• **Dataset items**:
|---|

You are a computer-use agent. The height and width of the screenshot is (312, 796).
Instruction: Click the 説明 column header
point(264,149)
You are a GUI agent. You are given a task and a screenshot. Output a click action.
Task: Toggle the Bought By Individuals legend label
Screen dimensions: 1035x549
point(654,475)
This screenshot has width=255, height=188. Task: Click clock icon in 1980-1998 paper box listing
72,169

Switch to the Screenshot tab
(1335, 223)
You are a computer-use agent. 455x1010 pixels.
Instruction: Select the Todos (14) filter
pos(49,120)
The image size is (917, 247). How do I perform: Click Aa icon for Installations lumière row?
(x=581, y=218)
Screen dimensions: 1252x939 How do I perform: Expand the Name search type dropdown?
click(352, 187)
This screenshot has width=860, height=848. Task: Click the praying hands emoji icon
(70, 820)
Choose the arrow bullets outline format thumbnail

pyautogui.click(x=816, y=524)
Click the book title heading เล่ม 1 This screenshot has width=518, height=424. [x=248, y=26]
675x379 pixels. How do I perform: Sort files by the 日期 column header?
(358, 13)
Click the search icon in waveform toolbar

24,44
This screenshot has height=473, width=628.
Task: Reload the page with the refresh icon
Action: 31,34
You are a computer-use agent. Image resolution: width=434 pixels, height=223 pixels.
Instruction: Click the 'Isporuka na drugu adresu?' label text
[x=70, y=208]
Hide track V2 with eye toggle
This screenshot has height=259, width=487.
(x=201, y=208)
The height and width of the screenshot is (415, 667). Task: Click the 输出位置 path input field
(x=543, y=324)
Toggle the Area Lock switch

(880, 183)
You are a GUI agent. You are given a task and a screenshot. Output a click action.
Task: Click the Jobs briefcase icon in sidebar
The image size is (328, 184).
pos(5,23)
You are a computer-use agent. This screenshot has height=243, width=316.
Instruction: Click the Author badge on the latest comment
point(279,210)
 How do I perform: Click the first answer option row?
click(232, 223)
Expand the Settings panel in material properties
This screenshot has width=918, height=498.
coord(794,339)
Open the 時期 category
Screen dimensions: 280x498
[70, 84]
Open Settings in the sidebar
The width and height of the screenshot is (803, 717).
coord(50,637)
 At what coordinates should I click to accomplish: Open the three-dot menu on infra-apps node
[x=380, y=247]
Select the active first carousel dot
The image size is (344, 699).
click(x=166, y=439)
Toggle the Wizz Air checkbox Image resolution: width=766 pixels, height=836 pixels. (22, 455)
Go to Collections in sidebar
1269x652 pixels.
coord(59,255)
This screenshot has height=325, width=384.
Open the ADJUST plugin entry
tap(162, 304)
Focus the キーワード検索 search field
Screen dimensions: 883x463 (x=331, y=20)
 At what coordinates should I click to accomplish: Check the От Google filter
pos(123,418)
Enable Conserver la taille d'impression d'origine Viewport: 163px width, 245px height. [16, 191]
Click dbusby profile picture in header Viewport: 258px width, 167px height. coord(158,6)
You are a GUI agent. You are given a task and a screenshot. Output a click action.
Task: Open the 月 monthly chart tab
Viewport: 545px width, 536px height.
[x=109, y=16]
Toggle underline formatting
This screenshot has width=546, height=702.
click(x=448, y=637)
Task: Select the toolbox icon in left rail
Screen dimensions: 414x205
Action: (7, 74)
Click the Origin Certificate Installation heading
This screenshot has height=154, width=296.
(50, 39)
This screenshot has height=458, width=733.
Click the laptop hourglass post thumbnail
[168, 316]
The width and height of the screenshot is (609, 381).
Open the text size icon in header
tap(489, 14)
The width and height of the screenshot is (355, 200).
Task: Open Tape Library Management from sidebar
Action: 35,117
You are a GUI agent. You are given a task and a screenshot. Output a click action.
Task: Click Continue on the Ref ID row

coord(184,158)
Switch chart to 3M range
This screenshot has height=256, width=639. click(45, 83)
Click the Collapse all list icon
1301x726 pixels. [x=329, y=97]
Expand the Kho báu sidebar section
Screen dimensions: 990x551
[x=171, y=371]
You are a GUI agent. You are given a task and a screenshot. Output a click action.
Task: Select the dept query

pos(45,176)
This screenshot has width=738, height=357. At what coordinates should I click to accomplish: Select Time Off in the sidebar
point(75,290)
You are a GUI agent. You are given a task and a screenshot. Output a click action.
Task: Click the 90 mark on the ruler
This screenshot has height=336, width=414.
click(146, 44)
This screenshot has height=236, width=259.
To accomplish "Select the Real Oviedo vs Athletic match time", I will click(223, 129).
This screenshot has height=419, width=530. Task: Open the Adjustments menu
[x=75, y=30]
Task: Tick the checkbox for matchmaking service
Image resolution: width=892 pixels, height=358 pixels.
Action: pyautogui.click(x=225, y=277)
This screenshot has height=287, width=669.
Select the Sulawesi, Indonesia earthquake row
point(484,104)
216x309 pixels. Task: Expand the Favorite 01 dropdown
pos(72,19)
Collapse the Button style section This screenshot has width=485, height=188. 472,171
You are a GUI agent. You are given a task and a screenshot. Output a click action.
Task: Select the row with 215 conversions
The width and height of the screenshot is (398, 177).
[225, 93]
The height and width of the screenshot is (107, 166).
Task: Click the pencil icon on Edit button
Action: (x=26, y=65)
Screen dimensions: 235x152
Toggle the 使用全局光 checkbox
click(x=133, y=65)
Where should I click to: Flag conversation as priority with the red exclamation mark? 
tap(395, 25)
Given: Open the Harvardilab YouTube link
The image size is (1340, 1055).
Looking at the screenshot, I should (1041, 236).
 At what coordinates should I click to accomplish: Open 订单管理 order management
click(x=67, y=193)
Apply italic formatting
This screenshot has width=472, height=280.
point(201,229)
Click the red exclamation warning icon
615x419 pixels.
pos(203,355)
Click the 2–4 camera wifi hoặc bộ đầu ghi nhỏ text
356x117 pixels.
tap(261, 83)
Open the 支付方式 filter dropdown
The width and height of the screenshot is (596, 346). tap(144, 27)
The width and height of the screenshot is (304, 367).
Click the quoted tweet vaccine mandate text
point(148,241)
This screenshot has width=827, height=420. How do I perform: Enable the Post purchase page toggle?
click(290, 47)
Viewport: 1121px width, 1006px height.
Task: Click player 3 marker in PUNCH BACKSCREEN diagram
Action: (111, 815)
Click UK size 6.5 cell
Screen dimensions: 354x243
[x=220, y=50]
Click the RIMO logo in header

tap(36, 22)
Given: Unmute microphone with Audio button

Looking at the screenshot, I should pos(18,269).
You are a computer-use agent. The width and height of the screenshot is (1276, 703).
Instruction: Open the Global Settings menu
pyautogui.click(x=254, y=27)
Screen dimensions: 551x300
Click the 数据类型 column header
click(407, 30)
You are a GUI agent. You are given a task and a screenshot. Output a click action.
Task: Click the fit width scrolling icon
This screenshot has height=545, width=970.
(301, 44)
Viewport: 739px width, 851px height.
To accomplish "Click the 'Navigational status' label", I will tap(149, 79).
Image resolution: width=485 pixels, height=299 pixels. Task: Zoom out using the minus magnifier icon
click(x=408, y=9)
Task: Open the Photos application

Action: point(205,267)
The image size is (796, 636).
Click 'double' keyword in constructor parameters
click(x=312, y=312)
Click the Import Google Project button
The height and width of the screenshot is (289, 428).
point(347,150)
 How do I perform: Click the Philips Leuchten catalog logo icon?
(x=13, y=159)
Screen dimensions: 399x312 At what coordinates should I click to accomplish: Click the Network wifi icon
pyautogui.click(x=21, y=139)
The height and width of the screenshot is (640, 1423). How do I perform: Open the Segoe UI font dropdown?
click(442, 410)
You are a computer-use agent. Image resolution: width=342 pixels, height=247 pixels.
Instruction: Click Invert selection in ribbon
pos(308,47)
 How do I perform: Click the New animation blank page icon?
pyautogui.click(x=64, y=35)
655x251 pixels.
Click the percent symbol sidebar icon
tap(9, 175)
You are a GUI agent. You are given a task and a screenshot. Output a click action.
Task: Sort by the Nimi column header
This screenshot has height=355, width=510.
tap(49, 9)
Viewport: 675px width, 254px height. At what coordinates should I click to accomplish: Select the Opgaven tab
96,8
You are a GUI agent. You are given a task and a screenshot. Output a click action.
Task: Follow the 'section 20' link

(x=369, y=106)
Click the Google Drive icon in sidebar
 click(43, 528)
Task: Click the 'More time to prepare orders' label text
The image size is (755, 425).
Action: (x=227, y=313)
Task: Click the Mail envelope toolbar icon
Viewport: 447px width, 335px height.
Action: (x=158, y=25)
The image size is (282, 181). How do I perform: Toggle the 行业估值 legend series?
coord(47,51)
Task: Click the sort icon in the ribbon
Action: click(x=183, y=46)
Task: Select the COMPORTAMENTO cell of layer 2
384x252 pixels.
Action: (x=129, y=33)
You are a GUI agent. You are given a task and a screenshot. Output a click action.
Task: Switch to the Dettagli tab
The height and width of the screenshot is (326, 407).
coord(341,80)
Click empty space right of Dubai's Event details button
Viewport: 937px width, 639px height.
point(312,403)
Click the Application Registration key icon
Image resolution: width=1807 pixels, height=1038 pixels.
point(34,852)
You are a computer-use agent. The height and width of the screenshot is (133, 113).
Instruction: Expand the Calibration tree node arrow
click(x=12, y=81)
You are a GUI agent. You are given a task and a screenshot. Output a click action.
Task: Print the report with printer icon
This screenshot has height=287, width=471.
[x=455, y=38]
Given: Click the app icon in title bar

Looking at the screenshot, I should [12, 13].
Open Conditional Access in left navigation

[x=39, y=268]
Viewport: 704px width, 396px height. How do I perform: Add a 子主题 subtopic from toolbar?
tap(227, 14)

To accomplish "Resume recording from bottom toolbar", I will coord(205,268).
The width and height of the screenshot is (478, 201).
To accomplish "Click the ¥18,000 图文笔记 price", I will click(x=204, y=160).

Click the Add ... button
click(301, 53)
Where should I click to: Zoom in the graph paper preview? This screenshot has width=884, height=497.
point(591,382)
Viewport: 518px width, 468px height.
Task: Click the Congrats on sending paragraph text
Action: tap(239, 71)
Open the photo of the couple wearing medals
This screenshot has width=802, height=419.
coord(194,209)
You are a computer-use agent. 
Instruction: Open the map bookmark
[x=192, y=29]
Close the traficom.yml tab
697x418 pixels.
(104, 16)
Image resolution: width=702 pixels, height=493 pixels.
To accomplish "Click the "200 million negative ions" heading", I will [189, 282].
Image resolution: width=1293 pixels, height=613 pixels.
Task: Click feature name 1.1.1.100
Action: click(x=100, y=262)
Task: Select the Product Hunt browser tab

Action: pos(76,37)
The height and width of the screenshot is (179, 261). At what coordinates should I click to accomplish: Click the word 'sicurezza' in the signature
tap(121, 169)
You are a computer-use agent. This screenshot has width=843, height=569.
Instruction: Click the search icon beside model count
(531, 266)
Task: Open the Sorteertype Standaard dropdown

|---|

• **Task**: Starting at the line that contains "Where should I click to: Zoom", retype every line through the end of the records exactly, and nothing else.

• **Task result**:
Where should I click to: Zoom in the graph paper preview? This screenshot has width=884, height=497.
point(591,382)
Viewport: 518px width, 468px height.
Task: Click the Congrats on sending paragraph text
Action: tap(239, 71)
Open the photo of the couple wearing medals
This screenshot has width=802, height=419.
coord(194,209)
You are a computer-use agent. 
Instruction: Open the map bookmark
[x=192, y=29]
Close the traficom.yml tab
697x418 pixels.
(104, 16)
Image resolution: width=702 pixels, height=493 pixels.
To accomplish "Click the "200 million negative ions" heading", I will [189, 282].
Image resolution: width=1293 pixels, height=613 pixels.
Task: Click feature name 1.1.1.100
Action: click(x=100, y=262)
Task: Select the Product Hunt browser tab

Action: pos(76,37)
The height and width of the screenshot is (179, 261). At what coordinates should I click to accomplish: Click the word 'sicurezza' in the signature
tap(121, 169)
You are a computer-use agent. This screenshot has width=843, height=569.
Instruction: Click the search icon beside model count
(531, 266)
Task: Open the Sorteertype Standaard dropdown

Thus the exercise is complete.